I gave up on skiing since every time I planned to go, like Friday, it seemed that it was just a little too warm in the mountains.
So, you take what the weather gods give you. It’s sunny and not quite warm but not really cold. So kayaking. I walk my kayak down Seaview Avenue and put in at “Secret Beach” next to the Elks Club.
My usual paddle takes me down to the lighthouse at West Point of Discovery Park. What was unusual about paddling on Friday was the number of seals. At one point, I saw a dozen poke their heads above water to keep an eye on me. Quite an audience.
The heads of those near are as big as bowling balls. Further away they become croquet balls, then tennis balls. They must have been having a boring day given that so many had their eyes on me, some a few feet away, some a hundred yards out.
Pacific Harbor Seals are common in these waters, but I’d never seen so many as last Friday. They have a dog-like look. No accident as they are related to both dogs and bears. Big eyes are endearing. Also useful. They help seals to see in deep water. They can dive to depths of 600′.
And they are curious and playful. A fellow kayaker complained of seal pups climbing on the bow of her boat. “They just want to play.” But since pups are 25 pounds at birth and grow rapidly on mother’s milk with a 40% fat content, they can be destabilizing playmates.
If I yielded to the weather on Friday, so did President Trump, who seemed to notice the political weather reports were growing bad.
Two thoughts on this. One, the idea now seems to be “let’s work out a compromise, both sides giving.” Normally, I am in favor of compromise. The only problem here with is that if a compromise includes a wall, that overlooks the question of whether a wall — a 14th century solution — makes any kind of sense in the 21st century. Or is simply a boondoggle that will give Trump bragging rights?
Second thought, while I think Trump is vulnerable in 2020, I don’t share the gleeful optimism of some Democrats and commentators in the wake of Friday’s cave, that Trump is done for and the Democrats are now a shoe-in. Don’t count your chickens before they hatch. 2020 election is a long ways off. And the Democrats are still going to need a compelling and appealing candidate to emerge from their crowded field.
And, finally, my article reviewing Jim and Deb Fallows book Our Towns came out this week in The Christian Century. One of their sub-themes in looking at comeback and vital American towns is brewpubs, which we in Seattle and particularly in Ballard have in abundance.
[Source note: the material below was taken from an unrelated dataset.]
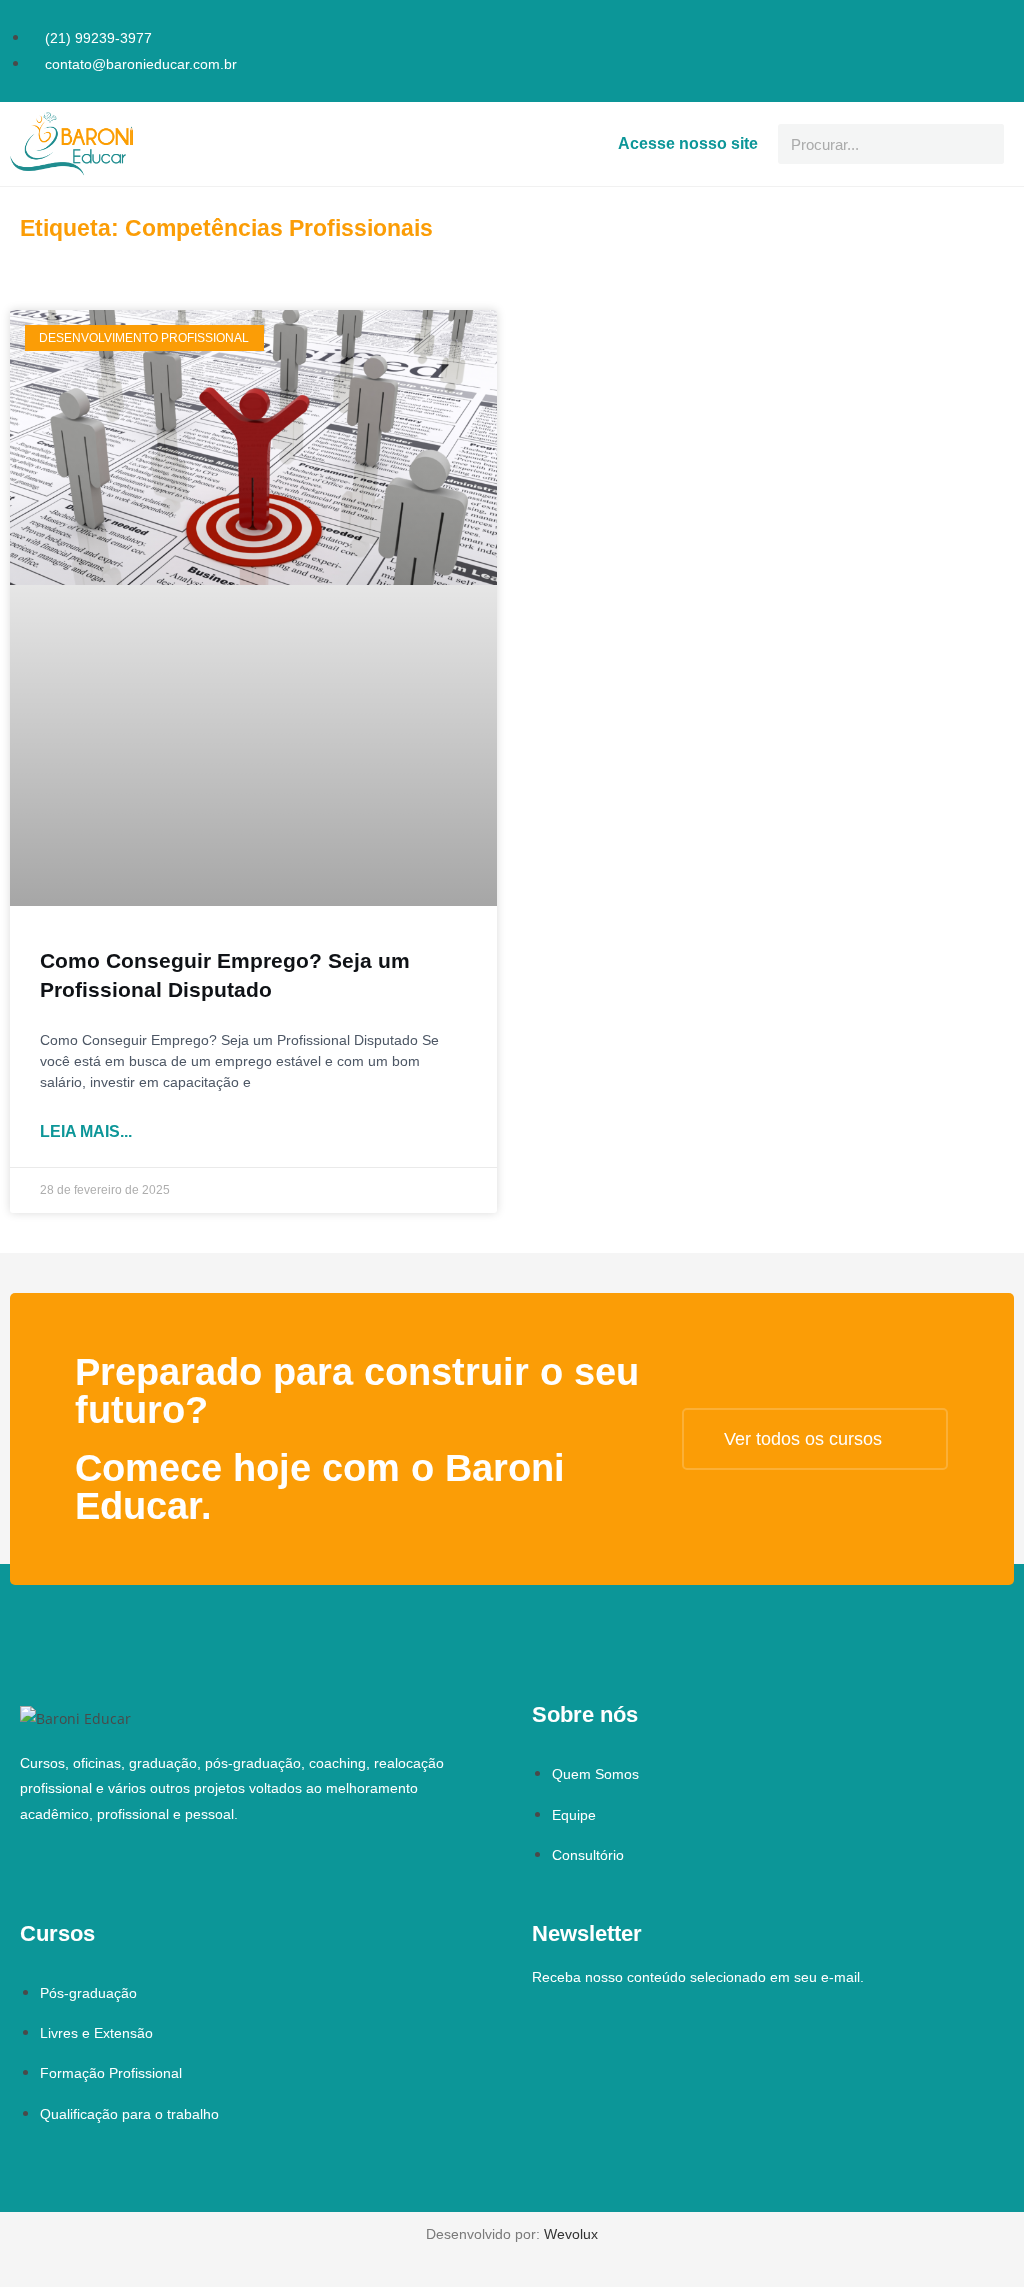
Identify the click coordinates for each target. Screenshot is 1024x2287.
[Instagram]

Fallows worked in the Carter Whitehouse when some lingering prohibition era laws were taken off the books, a key to the craft brewery boom. Thank born-again Baptist Jimmy Carter for that.
The Fallows point out that brewing beer takes space. For that reason many start up craft breweries locate in lower-rent industrial or warehouse areas. But they get there and open a taproom. And before long they are a hub for food trucks or a new restaurant and maybe some new housing.
All over the country, craft breweries have become an engine of local, small-scale economic development. So hoist a brew and remember words attributed (probably erroneously) to Ben Franklin: “Beer is proof that God loves us and wants us to be happy.” Amen.